Le mémorial de Gisozi, un passage au poids politique bien réel
Fidèle à la tradition républicaine qui accompagne les visites officielles à Kigali, le président béninois s’est également rendu au Mémorial du génocide de Gisozi. Il y a déposé une gerbe de fleurs en hommage aux victimes de 1994, saluant la résilience d’un peuple capable de relever une nation prospère et unie.
Ce geste, souvent relégué au rang de formalité, constitue en réalité un marqueur de confiance. Il inscrit la relation bilatérale dans une dimension morale et historique, au-delà des seuls intérêts commerciaux.
Ce que la séquence révèle vraiment de la diplomatie béninoise
Au-delà du symbole, cette visite officielle confirme que l’axe Cotonou-Kigali demeure un pilier central de la politique étrangère du Bénin.

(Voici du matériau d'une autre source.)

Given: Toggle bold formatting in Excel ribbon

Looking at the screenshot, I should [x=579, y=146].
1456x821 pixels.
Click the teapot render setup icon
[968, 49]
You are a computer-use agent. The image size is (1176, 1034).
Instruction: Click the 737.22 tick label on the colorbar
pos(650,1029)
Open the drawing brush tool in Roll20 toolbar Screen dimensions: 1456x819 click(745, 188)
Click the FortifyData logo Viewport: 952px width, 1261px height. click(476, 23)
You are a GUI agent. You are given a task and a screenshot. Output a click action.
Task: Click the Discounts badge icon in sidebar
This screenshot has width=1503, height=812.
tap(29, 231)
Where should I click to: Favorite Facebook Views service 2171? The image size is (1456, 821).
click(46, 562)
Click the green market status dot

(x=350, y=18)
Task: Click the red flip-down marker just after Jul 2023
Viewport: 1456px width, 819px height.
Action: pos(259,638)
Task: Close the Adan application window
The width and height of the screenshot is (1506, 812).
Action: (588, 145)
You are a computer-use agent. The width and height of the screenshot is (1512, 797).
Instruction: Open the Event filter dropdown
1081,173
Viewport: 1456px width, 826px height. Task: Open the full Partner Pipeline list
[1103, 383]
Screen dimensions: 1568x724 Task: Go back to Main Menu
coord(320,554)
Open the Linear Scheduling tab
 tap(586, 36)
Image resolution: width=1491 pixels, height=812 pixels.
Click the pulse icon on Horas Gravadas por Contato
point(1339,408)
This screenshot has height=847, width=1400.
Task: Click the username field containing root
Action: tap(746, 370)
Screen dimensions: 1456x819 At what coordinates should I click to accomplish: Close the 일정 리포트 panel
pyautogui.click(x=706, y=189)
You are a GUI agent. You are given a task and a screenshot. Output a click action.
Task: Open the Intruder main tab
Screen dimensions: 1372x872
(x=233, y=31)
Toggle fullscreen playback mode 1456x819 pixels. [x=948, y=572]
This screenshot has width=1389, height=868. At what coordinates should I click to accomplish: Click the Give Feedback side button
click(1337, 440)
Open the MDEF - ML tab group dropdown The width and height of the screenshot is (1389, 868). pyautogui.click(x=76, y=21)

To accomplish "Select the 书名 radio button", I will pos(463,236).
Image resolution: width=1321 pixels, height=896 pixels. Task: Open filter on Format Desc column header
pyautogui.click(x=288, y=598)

Un axe articulé autour de trois piliers : le développement économique, l’innovation technologique et une sécurité partagée. La continuité affichée avec les orientations précédentes suggère que Cotonou mise sur la stabilité de ses engagements plutôt que sur les ruptures spectaculaires.
Reste une question de fond, que la brièveté du déplacement laisse en suspens : derrière l’affirmation de principes communs, quelle place réelle sera accordée à la mise en œuvre concrète de ces coopérations sur le terrain ? C’est là, loin des caméras, que se jouera la véritable portée de cette visite.